Un viol en état d’ivresse qui coûte une carrière militaire. Placé en détention préventive depuis octobre 2014 pour abus sexuel et violence contre l’une de ses compatriotes, un jeune malgache de vingt-trois ans a été radié de la Légion étrangère qui l’a enrôlé.
Au bout d’un peu plus d’un an de séjour carcéral, le prévenu était au banc des accusés de la cour d’assises du Var en France. Son procès a duré deux jours. Hier, au terme d’une délibération qui a duré  moins d’une heure mardi, cet ex-militaire toulonnais d’origine malgache a été acquitté.
Ce revirement de situation intervient bien que l’avocat général ait requis huit ans de réclusion contre l’accusé.
L’absence au procès de la plaignante a néanmoins joué en faveur de l’accusé. Le fait qu’elle ne s’est pas fait représenter par un avocat aurait été apparemment  interprété comme si elle avait fait le choix de ne pas se constituer partie civile.

Traces d’ADN
Les faits remontent au 4 octobre 2014. Au réveil, après une soirée bien arrosée à Six-Fours-les-Plages, la plaignante a saisi la police d’une affaire de viol contre sa personne. L’acte aurait été perpétré à son domicile même et son compatriote légionnaire a été montré du doigt comme étant l’auteur.
D’ailleurs, le suspect a été retrouvé endormi sur le lit de la plaignante. Ayant reconnu avoir eu des relations intimes avec celle-ci, l’accusé a souligné en revanche qu’elle était consentante. Il a soutenu dans la foulée que les traces de violence relevées sur la jeune femme ainsi que dans le logement confortaient la thèse d’une légitime défense.
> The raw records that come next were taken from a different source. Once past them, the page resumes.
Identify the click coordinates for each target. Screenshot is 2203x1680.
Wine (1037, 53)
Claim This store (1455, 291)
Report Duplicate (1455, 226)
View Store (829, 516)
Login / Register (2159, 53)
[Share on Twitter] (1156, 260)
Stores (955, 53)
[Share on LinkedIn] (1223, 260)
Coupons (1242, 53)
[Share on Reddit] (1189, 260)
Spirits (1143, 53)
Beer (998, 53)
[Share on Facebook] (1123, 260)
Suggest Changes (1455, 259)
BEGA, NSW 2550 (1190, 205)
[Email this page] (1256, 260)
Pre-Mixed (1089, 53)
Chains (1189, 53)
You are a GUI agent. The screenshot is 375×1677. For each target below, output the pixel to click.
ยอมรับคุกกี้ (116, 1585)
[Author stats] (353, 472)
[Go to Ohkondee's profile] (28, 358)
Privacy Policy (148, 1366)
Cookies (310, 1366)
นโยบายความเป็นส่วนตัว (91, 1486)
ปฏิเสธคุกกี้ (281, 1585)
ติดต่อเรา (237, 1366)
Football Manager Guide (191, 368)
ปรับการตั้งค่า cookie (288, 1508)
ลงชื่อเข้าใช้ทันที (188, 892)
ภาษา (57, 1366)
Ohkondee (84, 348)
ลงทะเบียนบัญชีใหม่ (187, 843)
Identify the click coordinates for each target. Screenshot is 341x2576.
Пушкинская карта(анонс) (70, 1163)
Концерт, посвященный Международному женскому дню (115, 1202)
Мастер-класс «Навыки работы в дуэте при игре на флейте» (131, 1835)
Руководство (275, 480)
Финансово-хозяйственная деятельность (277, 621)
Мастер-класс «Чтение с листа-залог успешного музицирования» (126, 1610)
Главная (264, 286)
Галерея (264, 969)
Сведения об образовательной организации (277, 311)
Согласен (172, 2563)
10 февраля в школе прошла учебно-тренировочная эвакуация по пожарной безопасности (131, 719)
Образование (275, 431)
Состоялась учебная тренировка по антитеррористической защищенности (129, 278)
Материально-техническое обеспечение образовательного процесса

N’y allant pas par quatre chemins, le légionnaire a accusé la plaignante d’avoir levé la main sur lui sous l’emprise de l’alcool et qu’il n’aurait fait que se défendre.
« Elle s’est laissée faire après deux scènes de violence. C’est peut-être ce que l’accusé a considéré comme un consentement. Il était en état d’ivresse, ce qui a faussé son jugement», a pour sa part lancé l’avocat général, lequel a requis de lourdes peines contre le Malgache.
Des  agressions au couteau ont été relevées dans cette affaire. Des traces d’ADN de l’accusé  aussi bien  de la plaignante y ont été néanmoins relevées, suscitant la confusion.  Son statut d’innocent étant confirmé,  la réintégration de l’accusé dans la Légion où il a servi peut être reconsidérée après résiliation unilatérale de son contrat.